[danenania]

Putting the merits of this specific case and positive vs. negative sentiments toward OpenAI aside, this tactic seems like it can be used to destroy any business or organization with customers who place a high value on privacy—without actually going through due process and winning a lawsuit.

Imagine a lawsuit against Signal that claimed some nefarious activity, harmful to the plaintiff, was occurring broadly in chats. The plaintiff can claim, like NYT, that it might be necessary to examine private chats in the future to make a determination about some aspect of the lawsuit, and the judge can then order Signal to find a way to retain all chats for potential review.

However you feel about OpenAI, this is not a good precedent for user privacy and security.

[dangus]

I'm confused at how you think that NYT isn't going through due process and attempting to win a lawsuit.

The court isn't saying "preserve this data forever and ever and compromise everyone's privacy," they're saying "preserve this data for the purposes of this court while we perform an investigation."

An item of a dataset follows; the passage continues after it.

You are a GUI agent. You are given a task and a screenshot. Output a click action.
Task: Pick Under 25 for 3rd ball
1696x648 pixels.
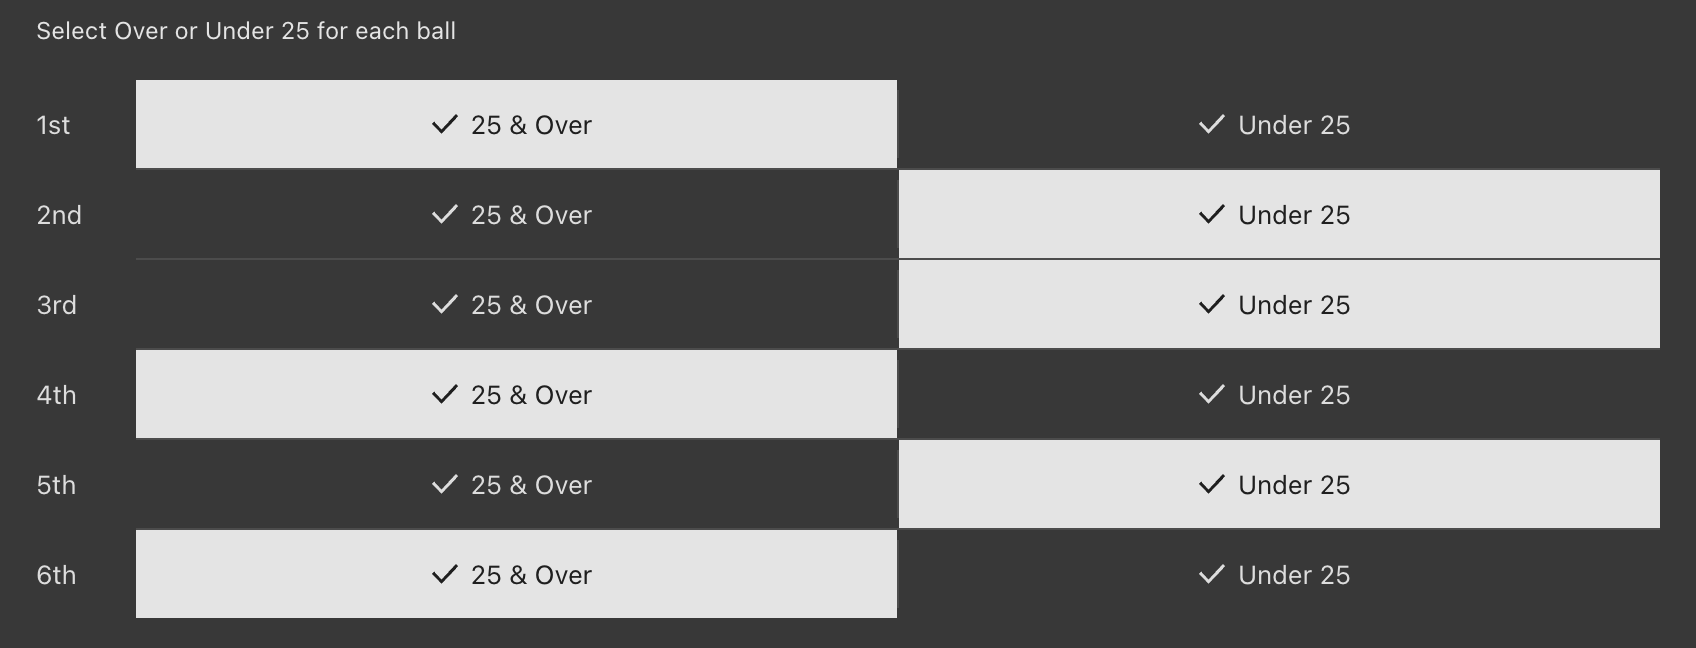1279,305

IMO, the NYT has a very good argument here that the only way to determine the scope of the copyright infringement is to analyze requests and responses made by every single customer. Like I said in my original comment, the remedies for copyright infringement are on a per-infringement basis. E.g., everytime someone on LimeWire downloads Song 2 by Blur from your PC, you've committed one instance of copyright infringement. My interpretation is that NYT wants the court to find out how many times customers have received ChatGPT responses that include verbatim New York Times content.

[danenania]

I don't think you're addressing my argument. If the "due process" destroys customer trust in the business being sued, regardless of the verdict, that's not really due process.

[fc417fc802]

That's not entirely fair. The argument isn't "users are using the service to break the law" but rather "the service is facilitating law breaking". To fix your signal analogy suppose you could use the chat interface to request copyrighted material from the operator.

[charcircuit]

That doesn't change the outcome being the same in that the app has to send the plain text messages of everyone, including the chat history of every user.

[fc417fc802]

Right. But requiring logs due to suspicion that the service itself is actively violating the law is entirely different from doing so on the basis that end users might be up to no good entirely independently.

Also OpenAI was never E2EE to begin with. They were already retaining logs for some period of time.

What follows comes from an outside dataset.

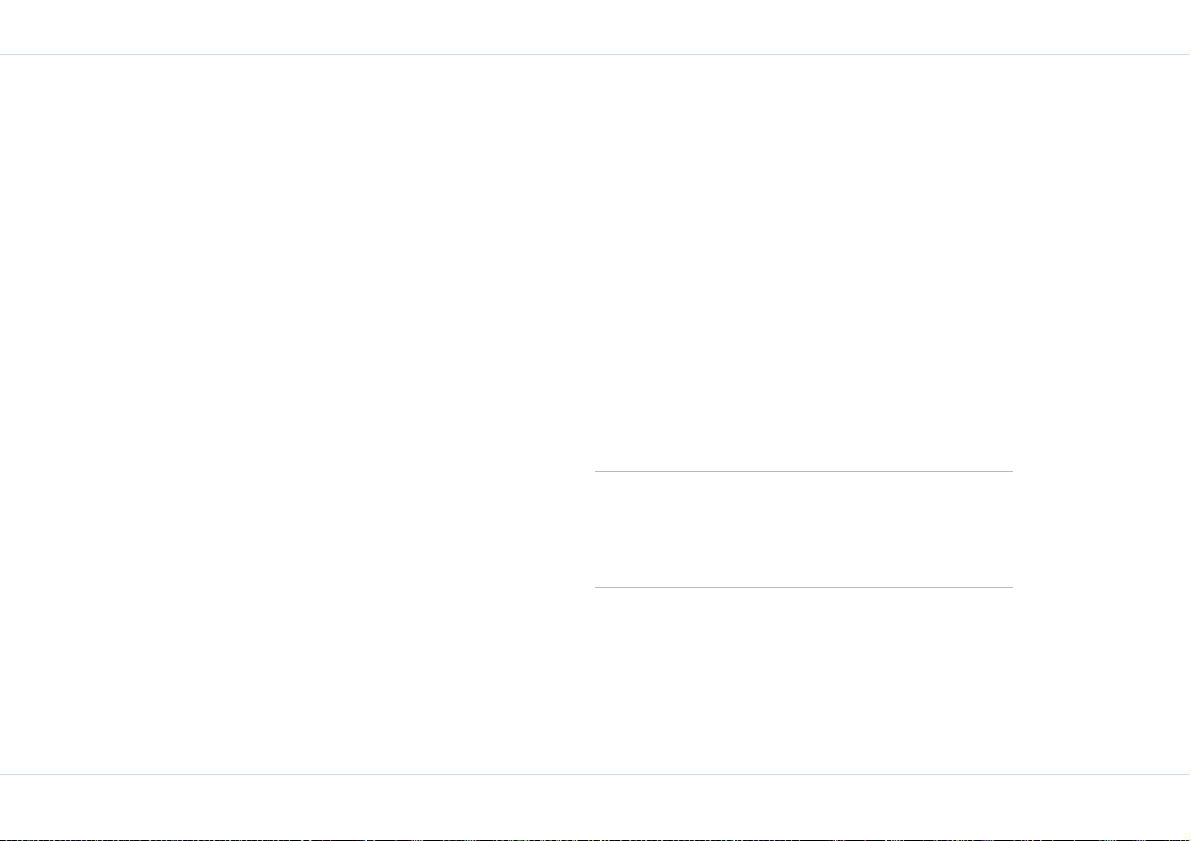Click the top teal divider line
The height and width of the screenshot is (841, 1191).
pyautogui.click(x=596, y=55)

My personal view is that the court order is overly broad and disregards potential impacts on end users but it's nonetheless important to be accurate about what is and isn't happening here.

[dangus]

Again keep in mind that we are talking about a case limited analysis of that data within the privacy of the court system.

For example, if the trial happens to find data that some chats include crimes committed by users in their private chats, the court can't just send police to your door based on that information since the information is only being used in the context of an intellectual property lawsuit.

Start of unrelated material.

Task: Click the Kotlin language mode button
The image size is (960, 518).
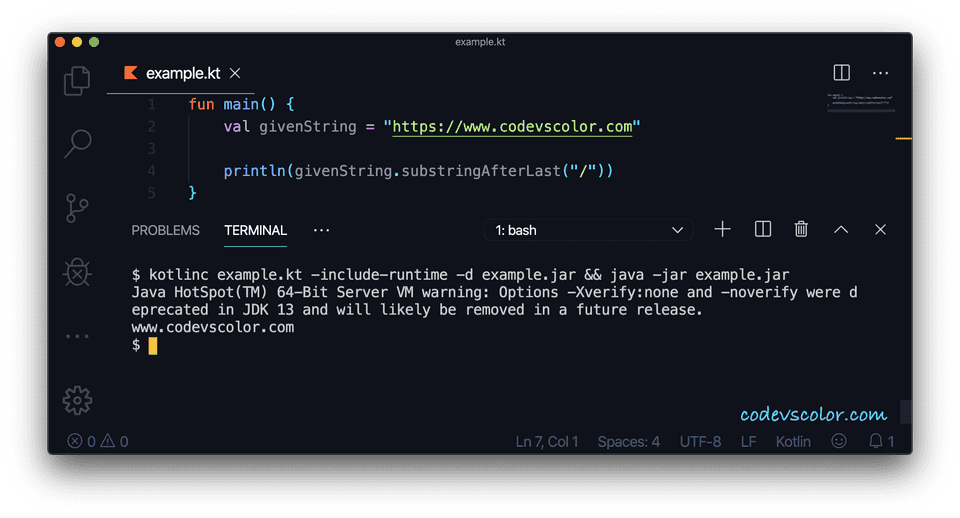Action: [793, 441]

Remember that privacy rights are legitimate rights but they change a lot when you're in the context of an investigation/court proceeding. E.g., the right of police to enter and search your home changes a lot when they get a court issued warrant.

The whole point of E2EE services from the perspective of privacy-concious customers is that a court can get a warrant for data from those companies but they'll only be able to produce encrypted blobs with no access to decryption keys. OpenAI was always a not-E2EE service, so customers have to expect that a court order could surface their data to someone else's eyes at some point.